- Selected text:

....

Detailed binding mode analysis revealed that compound 5 mediated similar type of interaction as observed for SPD304 (Fig. 3d). Binding affinity of compound 5 with the TNF-alpha was found to be − 7.4 kcal/mol. Benzene ring of the ligand interact with the side chain of LeuA57, LeuB57 and TyrA59 by mediating π-alkyl interactions while methyl group of the ligand establish alkyl-alkyl interaction with TyrB119. Similarly, the nitrogen of hydrazine group in the ligand establish three hydrogen bond contacts with SerB60 and LeuB120. Four compounds among all the docked compounds showed strong hydrophobic interactions along with the hydrogen bond contacts with the crucial residues of the TNF-α which suggested that these compounds might be serve as direct inhibitors of the target protein.

Bioassay validation

Compounds obtained from in silico studies were evaluated for their TNF-α inhibition activity through in vitro studies using Pentoxifyllin as standard drug. Table 3 list the TNF-α inhibitory activity for the standard and shortlisted compounds obtained from virtual screening. Shortlisted compounds were the derivatives of benzophenone, flurbiprofen and thiourea. Compound 1, a benzophenone derivative synthesized and reported by Arshia et al.32 from our institute, showed significant inhibition against TNF-α with the IC50 value of 32.5 ± 4.5 µM. Benzophenone molecule possesses good anti-inflammatory activity e.g. ketoprofen contain benzophenone group is one of the marketed anti-inflammatory drugs33,34. Compound 2–4 were the derivatives of thiourea, previously reported by Bilquees et al.35, from our institute all these compounds showed potent inhibition (6.5 ± 0.8, 27.4 ± 1.7 and 280.6 ± 9.6 µM respectively), except compound 4 as compare to standard pentoxifyllin (IC50 = 340.6 ± 7.54 µM), against TNF-α. Similarly compound 5 was the derivative of Flurbiprofen; the most important NSAIDs (non-steroidal anti-inflammatory drugs), which is widely used to treat arthritis36, previously synthesized by Momin et al.37, from our institute. Compound 5 showed inhibition against TNF-α with the IC50 value of 117.7 ± 1.1 µM. Moreover, all compounds were found to be non-toxic on NIH-3T3 cell line when compared to the standard drug cyclohexamide (Table 3). In vitro studies were in good agreement with in silico studies and revealed that all the tested compounds inhibit TNF-α produced from lipopolysaccharide (LPS) activated THP-1 cells, which explain the potencies of these compounds.

....

- Data supplied:
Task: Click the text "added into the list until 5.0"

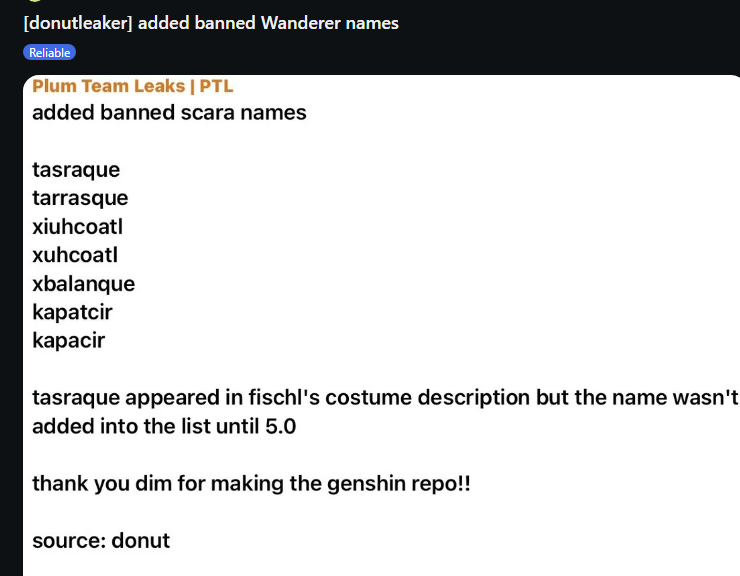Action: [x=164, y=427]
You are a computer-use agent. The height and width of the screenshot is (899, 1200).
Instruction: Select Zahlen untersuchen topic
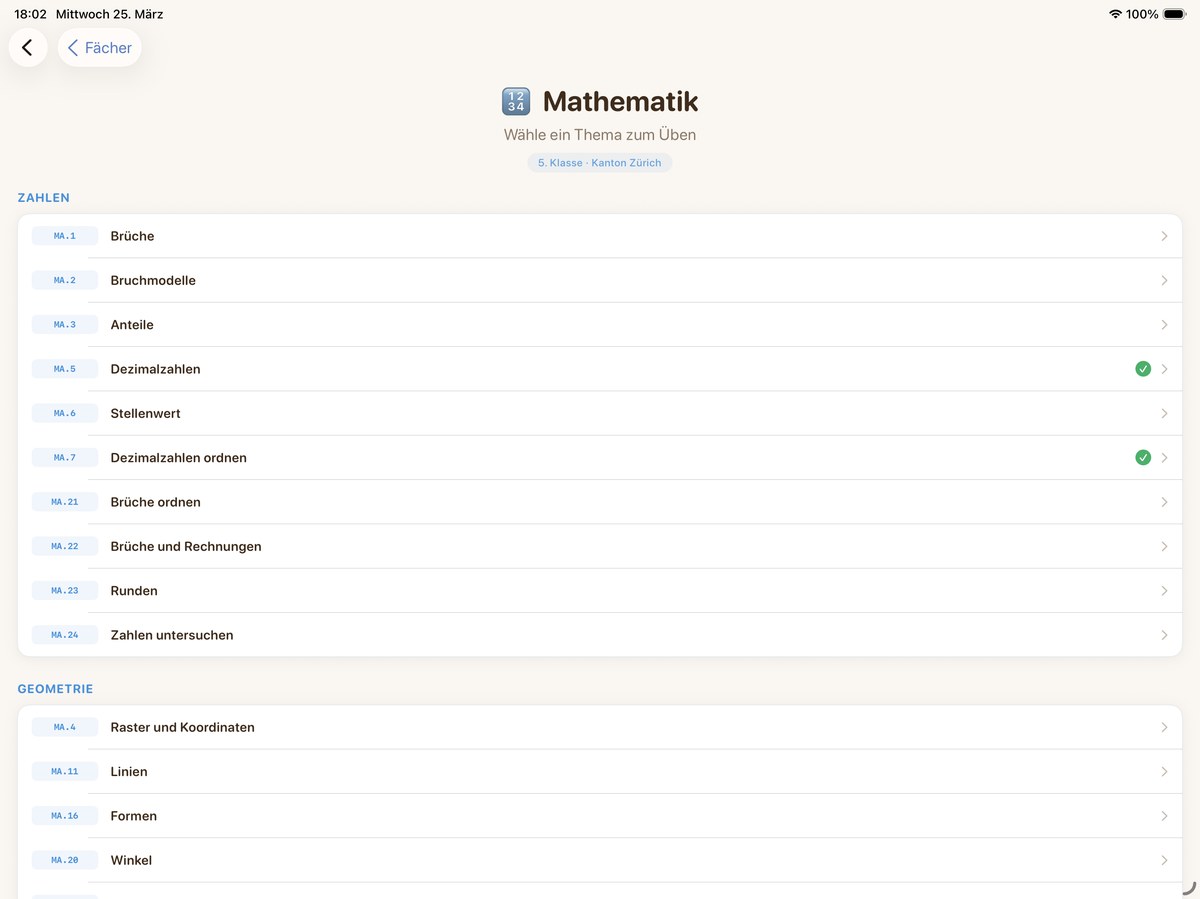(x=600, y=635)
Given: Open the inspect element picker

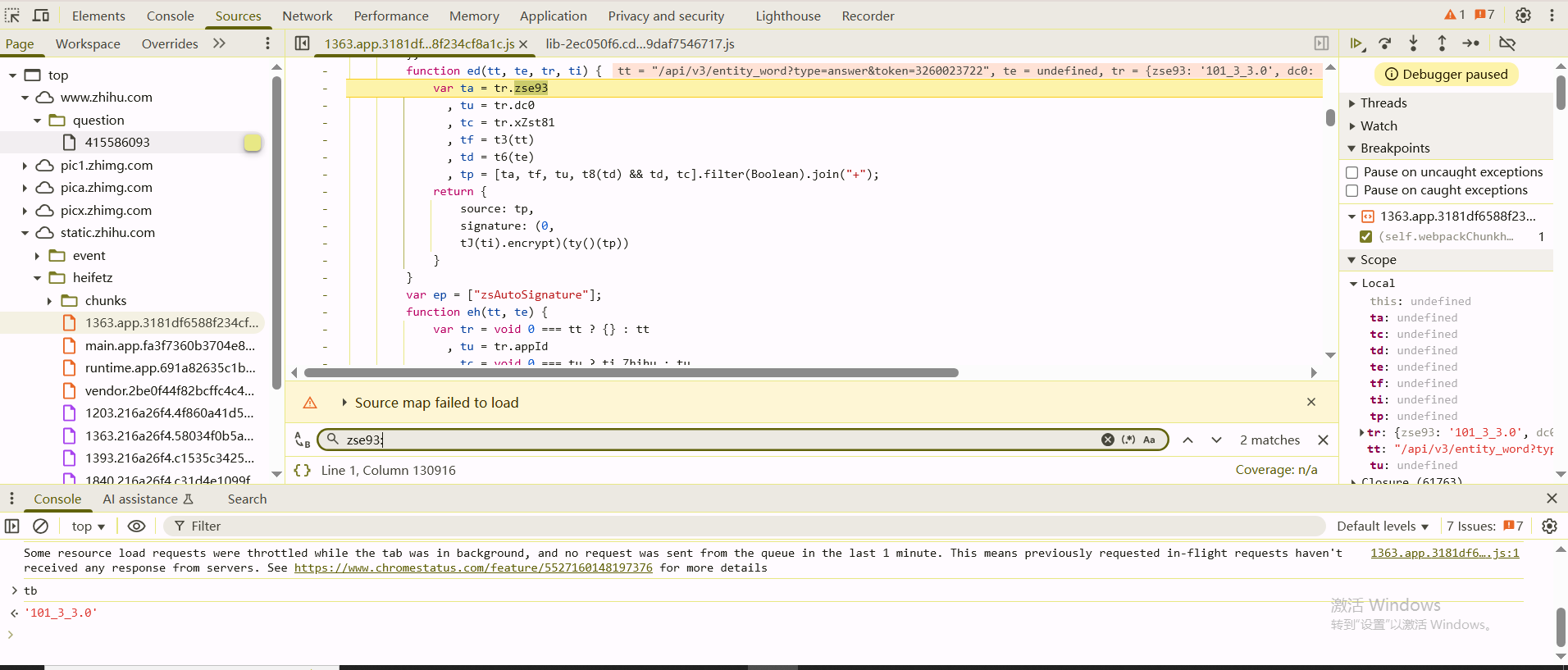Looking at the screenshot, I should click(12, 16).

....

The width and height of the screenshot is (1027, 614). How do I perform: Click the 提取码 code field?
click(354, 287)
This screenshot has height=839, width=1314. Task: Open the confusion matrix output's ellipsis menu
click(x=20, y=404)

....

- What is expected:
In the text on TNF-α inhibition, what IC50 value against TNF-α is reported for compound 1, the benzophenone derivative?

- The answer:
32.5 ± 4.5 µM